- _What to produce_:
Report, from the records below, every line where the word "computer" appears.

- _Items listed in a dataset_:
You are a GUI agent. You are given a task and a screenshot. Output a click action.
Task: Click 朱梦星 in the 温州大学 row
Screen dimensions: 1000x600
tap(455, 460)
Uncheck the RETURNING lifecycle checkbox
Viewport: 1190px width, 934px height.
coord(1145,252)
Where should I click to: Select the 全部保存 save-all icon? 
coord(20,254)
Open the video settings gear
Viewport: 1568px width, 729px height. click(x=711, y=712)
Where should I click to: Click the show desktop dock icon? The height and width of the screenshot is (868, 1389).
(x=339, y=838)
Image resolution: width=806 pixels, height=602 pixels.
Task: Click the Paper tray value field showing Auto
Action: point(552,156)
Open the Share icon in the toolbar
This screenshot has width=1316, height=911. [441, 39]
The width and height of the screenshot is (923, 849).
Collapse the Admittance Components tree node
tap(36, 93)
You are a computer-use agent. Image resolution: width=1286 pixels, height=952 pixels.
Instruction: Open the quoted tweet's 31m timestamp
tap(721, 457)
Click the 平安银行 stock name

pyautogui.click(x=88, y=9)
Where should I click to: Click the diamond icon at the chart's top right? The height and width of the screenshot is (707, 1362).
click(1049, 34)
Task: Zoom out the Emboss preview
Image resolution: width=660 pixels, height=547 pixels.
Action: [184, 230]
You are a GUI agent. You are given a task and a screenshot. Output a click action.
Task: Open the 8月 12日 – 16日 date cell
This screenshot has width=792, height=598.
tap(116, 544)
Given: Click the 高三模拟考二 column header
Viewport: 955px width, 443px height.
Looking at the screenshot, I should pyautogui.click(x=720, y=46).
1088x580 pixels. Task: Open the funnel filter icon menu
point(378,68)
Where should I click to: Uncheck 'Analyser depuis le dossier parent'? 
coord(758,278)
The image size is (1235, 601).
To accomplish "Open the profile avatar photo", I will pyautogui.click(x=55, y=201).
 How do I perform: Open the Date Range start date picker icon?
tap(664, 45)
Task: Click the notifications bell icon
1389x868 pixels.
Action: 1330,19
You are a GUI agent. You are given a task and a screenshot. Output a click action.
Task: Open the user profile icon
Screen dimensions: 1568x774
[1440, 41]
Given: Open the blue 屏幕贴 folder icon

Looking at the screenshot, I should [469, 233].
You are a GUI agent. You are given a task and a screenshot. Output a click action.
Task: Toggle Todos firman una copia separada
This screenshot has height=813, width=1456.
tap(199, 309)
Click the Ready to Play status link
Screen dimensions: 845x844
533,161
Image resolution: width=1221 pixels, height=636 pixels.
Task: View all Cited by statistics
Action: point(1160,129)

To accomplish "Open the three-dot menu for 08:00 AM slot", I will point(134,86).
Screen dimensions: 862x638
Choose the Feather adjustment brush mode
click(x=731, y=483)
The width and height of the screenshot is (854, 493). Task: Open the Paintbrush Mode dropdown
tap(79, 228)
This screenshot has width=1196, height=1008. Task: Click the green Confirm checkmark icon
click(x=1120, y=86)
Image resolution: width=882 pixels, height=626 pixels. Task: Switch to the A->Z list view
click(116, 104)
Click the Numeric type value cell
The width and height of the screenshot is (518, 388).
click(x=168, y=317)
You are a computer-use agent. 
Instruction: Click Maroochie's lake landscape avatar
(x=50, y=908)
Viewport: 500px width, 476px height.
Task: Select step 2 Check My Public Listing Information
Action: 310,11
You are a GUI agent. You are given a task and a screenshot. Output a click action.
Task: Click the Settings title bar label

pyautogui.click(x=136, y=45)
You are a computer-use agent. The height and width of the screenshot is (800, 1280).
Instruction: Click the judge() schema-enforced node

- _Answer to this task_:
You are a computer-use agent. Image resolution: width=1286 pixels, height=952 pixels.
You are a computer-use agent. 
You are a computer-use agent. The height and width of the screenshot is (800, 1280).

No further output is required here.